Ahora, conecte el tubo de un dieciseisavo de pulgada de diámetro interno a un conector de codo y luego a una jeringa de 10 mililitros con un conector de un dieciseisavo de pulgada de diámetro interno. Llene la jeringa de 10 mililitros con PBS estéril y conéctela a la bomba de jeringa. Luego, inserte el conector de codo en la salida del dispositivo microfluídico.

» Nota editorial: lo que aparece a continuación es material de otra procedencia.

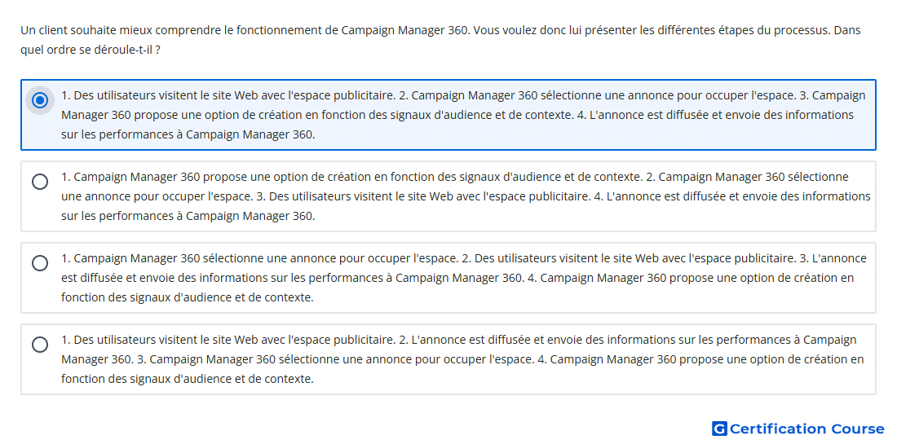Click the highlighted first answer's text block

[x=463, y=115]
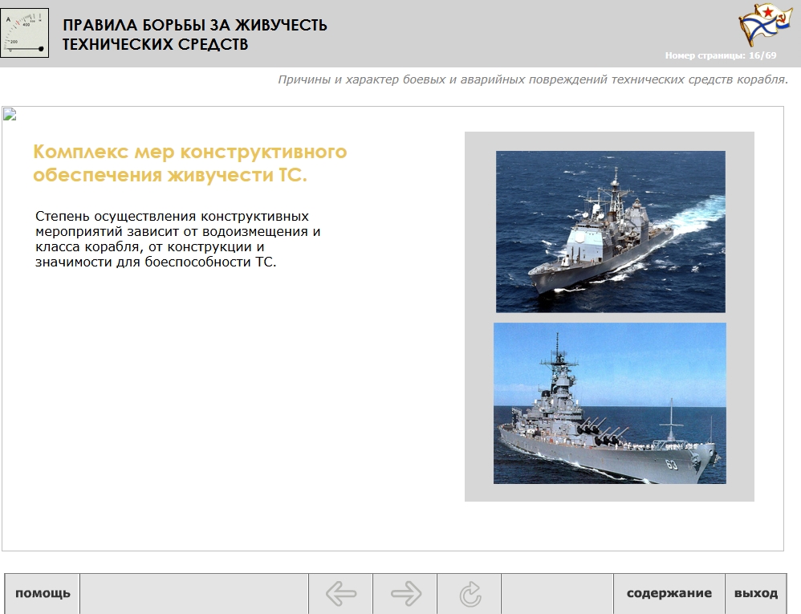Click empty toolbar cell right of помощь

pyautogui.click(x=193, y=594)
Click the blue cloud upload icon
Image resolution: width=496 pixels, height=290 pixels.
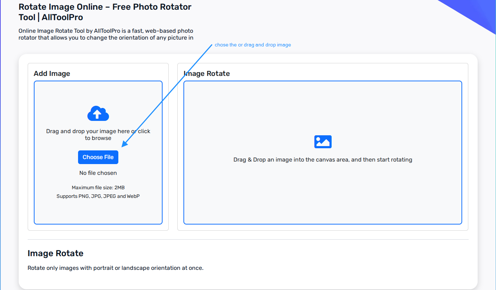click(x=98, y=113)
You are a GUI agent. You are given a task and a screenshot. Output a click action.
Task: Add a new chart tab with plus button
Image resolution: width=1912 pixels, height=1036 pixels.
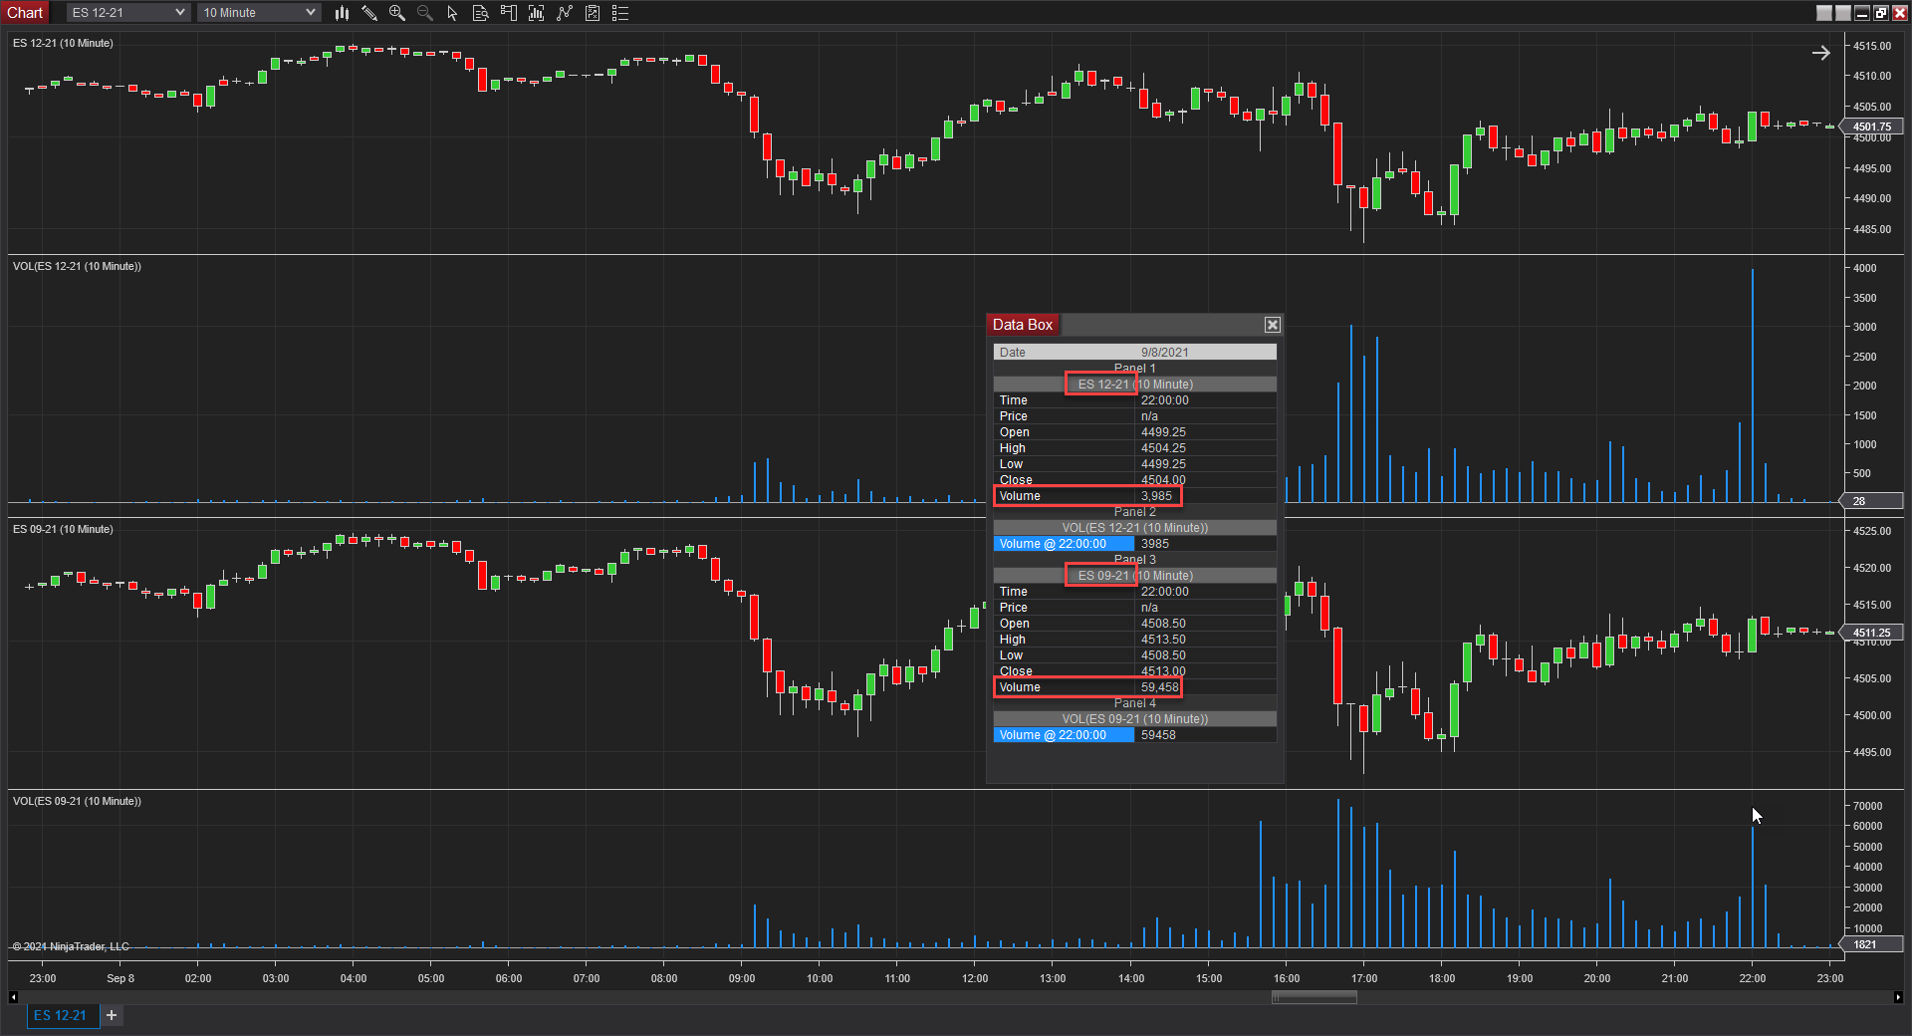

Prepare las líneas de entrada de aproximadamente 10 centímetros de largo con un conector de codo en un extremo y un corte en ángulo en el otro extremo. Ahora, conecte el conector del codo de entrada a la entrada del dispositivo y coloque la línea de entrada en un tubo de microcentrífuga residual colocado en un soporte en ángulo. Utilice la lente del objetivo de 10 aumentos para enfocar los bordes del canal del dispositivo microfluídico.
A continuación, cebe las líneas con PBS. Haga avanzar manualmente la bomba de jeringa para limpiar el canal de cualquier PDMS o desechos. Revise cerca de la entrada y salida del canal para ver si hay obstrucciones.
Ahora, abra la configuración de captura de imágenes guardadas o cree un nuevo procedimiento de captura de imágenes para imágenes de series temporales capturadas cada uno o dos segundos con un canal de campo claro y canales fluorescentes correspondientes a los anticuerpos CD41 en la muestra de sangre. Obtén la muestra de sangre citrada filtrada y mézclala pipeteando hacia arriba y hacia abajo justo antes de comenzar el experimento. Coloque la muestra en el soporte de microcentrífuga en ángulo.
Luego, coloque la línea de entrada en la muestra de sangre y comience a registrar la captura de la imagen. Retire lentamente la jeringa para llenar el volumen muerto en el tubo. Una vez que la sangre llegue al canal, presione inmediatamente Play en la bomba de jeringa para reanudar el flujo a la velocidad pura deseada.
Ejecute el experimento hasta que las plaquetas hayan ocluido completamente la región estenótica del dispositivo microfluídico, o hasta el punto final experimental, que suele ser de 10 minutos. Una vez finalizado el experimento, detenga la captura de la imagen y detenga la bomba de la jeringa. Finalmente, guarde la captura de la imagen en el almacenamiento adecuado.